米SANS Instituteは米国時間11月27日,10月12日に公表されたWindowsのセキュリティ・ホール(脆弱性)を突くプログラムがネット上で公表されているとして注意を呼びかけた。同様のプログラムは10月にも公表されているが,それとは異なるもの(関連記事)。今後も同様のプログラムが出現する可能性は高いので,修正パッチが適用されていることを改めて確認したい。

 SANS Instituteなどが警告しているプログラムは,「MSDTC および COM+ の脆弱性により,リモートでコードが実行される (902400) (MS05-051)」に含まれる「MSDTCの脆弱性」を悪用するもの(関連記事)。

 この脆弱性の影響を受けるのは,Windows 2000/XP/Server 2003。
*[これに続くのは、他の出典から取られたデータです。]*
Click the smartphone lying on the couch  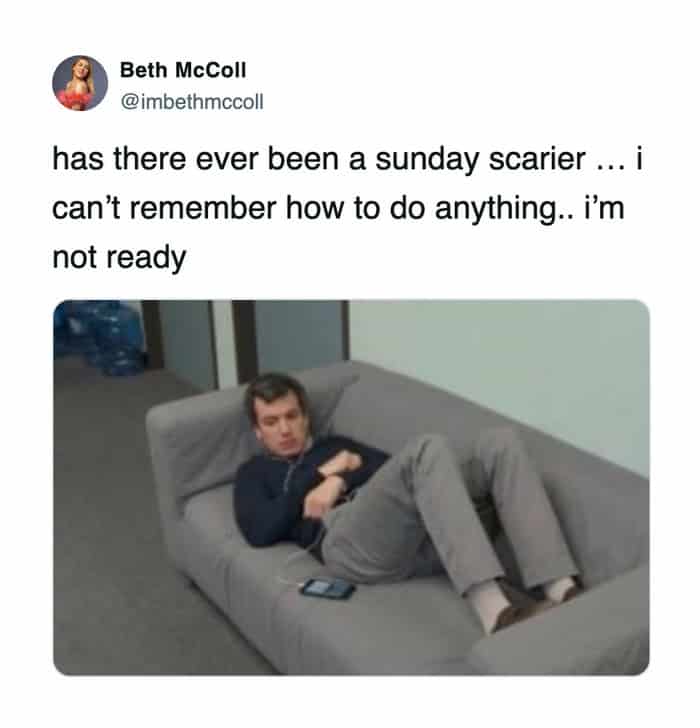click(328, 589)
最大深刻度は,Windows 2000とXP SP1が「緊急」,Windows XP SP2/Server 2003/Server 2003 SP1では「重要」に設定されている。この脆弱性が存在するWindows 2000マシンは,リモートから細工が施されたデータを送信されるだけで,悪質なプログラム(ウイルスなど)を実行させられる恐れがある。
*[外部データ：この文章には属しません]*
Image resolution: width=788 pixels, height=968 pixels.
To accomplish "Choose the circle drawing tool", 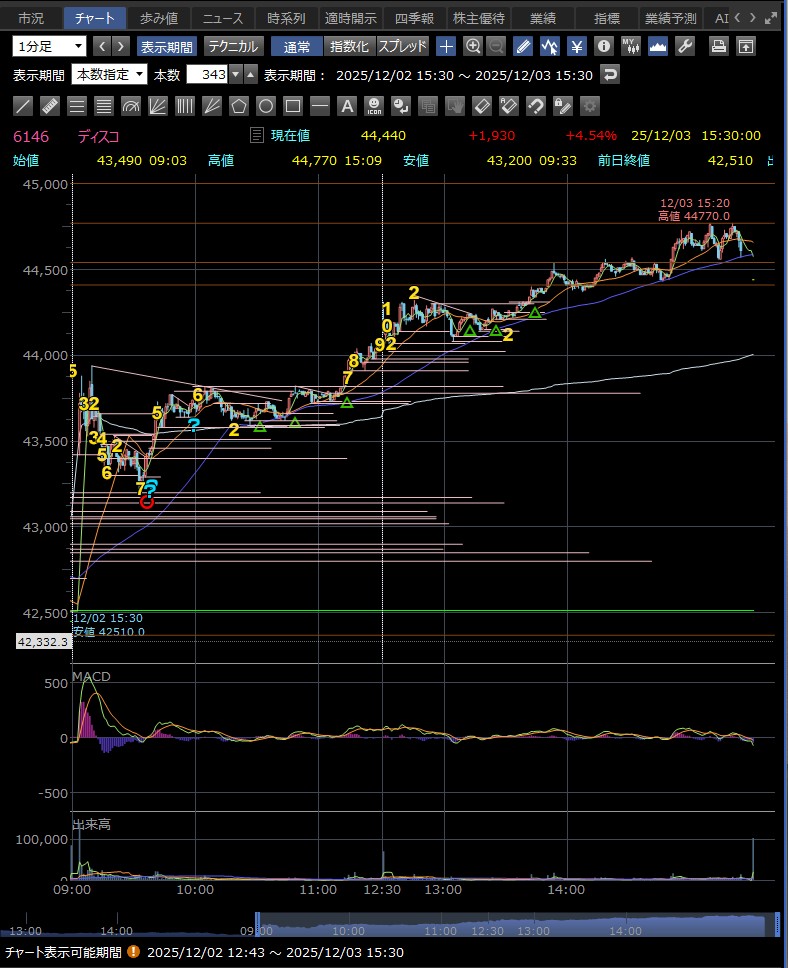I will point(266,106).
 ただし現在公表されているプログラムは,Windows 2000マシンを不正終了させるだけのもの。つまり,DoS(サービス妨害)攻撃を仕掛けるだけで,ウイルスなどを実行させることはできない。SANS Insituteでは,「(攻撃者にとって)“有用な(useful)”なプログラムを実行させるものではない」としている。

 とはいえ安心はできない。今後,より悪質なプログラムが出現する可能性は高いと考えられる。修正パッチをきちんと適用して,守りを固めておきたい。なお,「MSDTCの脆弱性」については,MSDTC(Distributed Transaction Coordinator)を無効にすることでも影響を回避できる。無効にする具体的な手順については,マイクロソフトが公表する「セキュリティ情報」の「『MSDTCの脆弱性』の回避策」を参照してほしい。